WRITTEN INSTRUCTION:
Replace "dropdown" with "list" in the stretch of data from the line containing "Expand the Ответственный" through the line containing "Screen dimensions: 802x607". Return only those lines and leave everything else unchanged.

LISTED RECORDS:
• • •

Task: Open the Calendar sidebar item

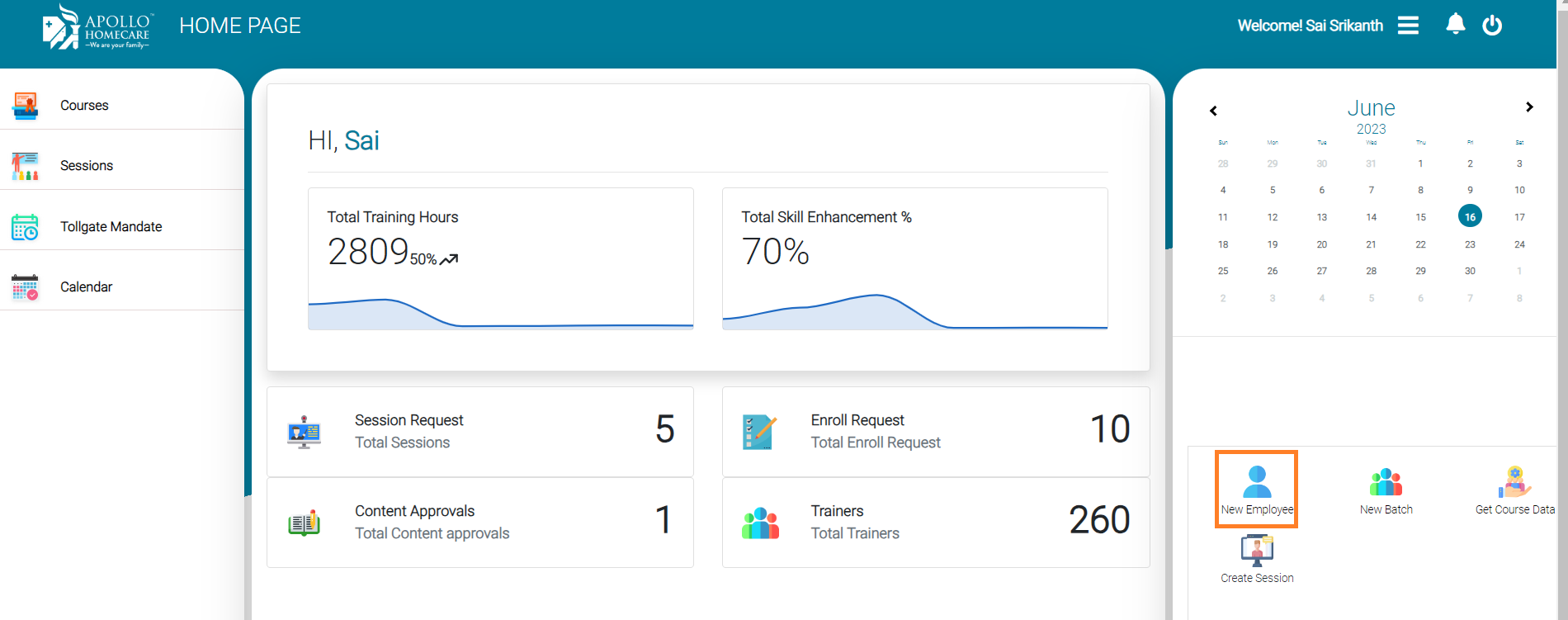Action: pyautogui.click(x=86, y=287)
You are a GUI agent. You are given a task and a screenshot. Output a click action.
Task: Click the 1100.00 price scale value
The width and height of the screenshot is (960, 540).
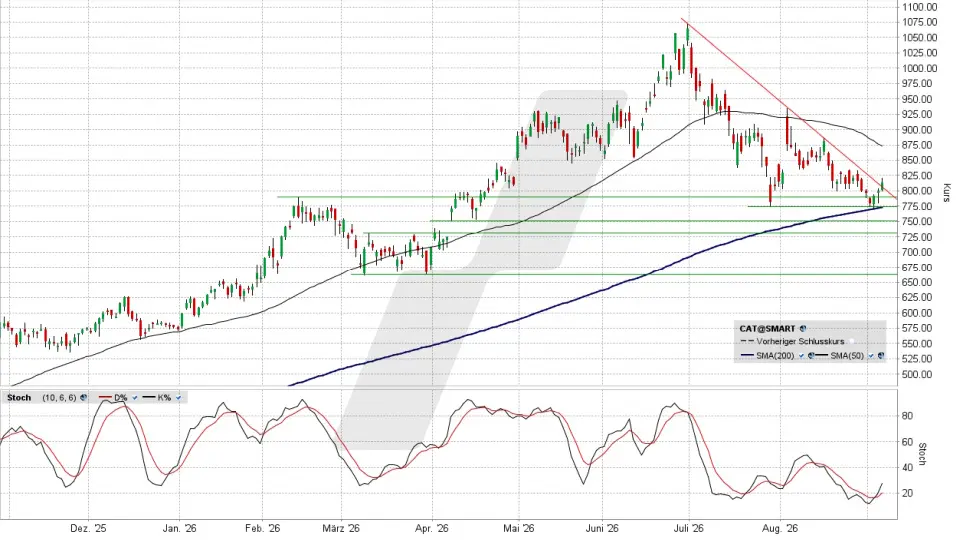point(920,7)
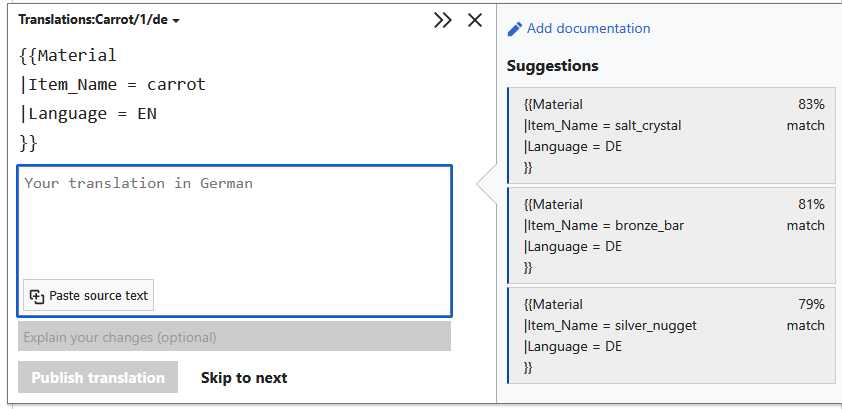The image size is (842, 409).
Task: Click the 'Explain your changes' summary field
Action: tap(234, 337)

• • •

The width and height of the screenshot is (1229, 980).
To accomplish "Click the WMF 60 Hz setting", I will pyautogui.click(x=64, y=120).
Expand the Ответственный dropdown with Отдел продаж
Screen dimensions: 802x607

• • •

FINAL RESULT:
Expand the Ответственный list with Отдел продаж
Screen dimensions: 802x607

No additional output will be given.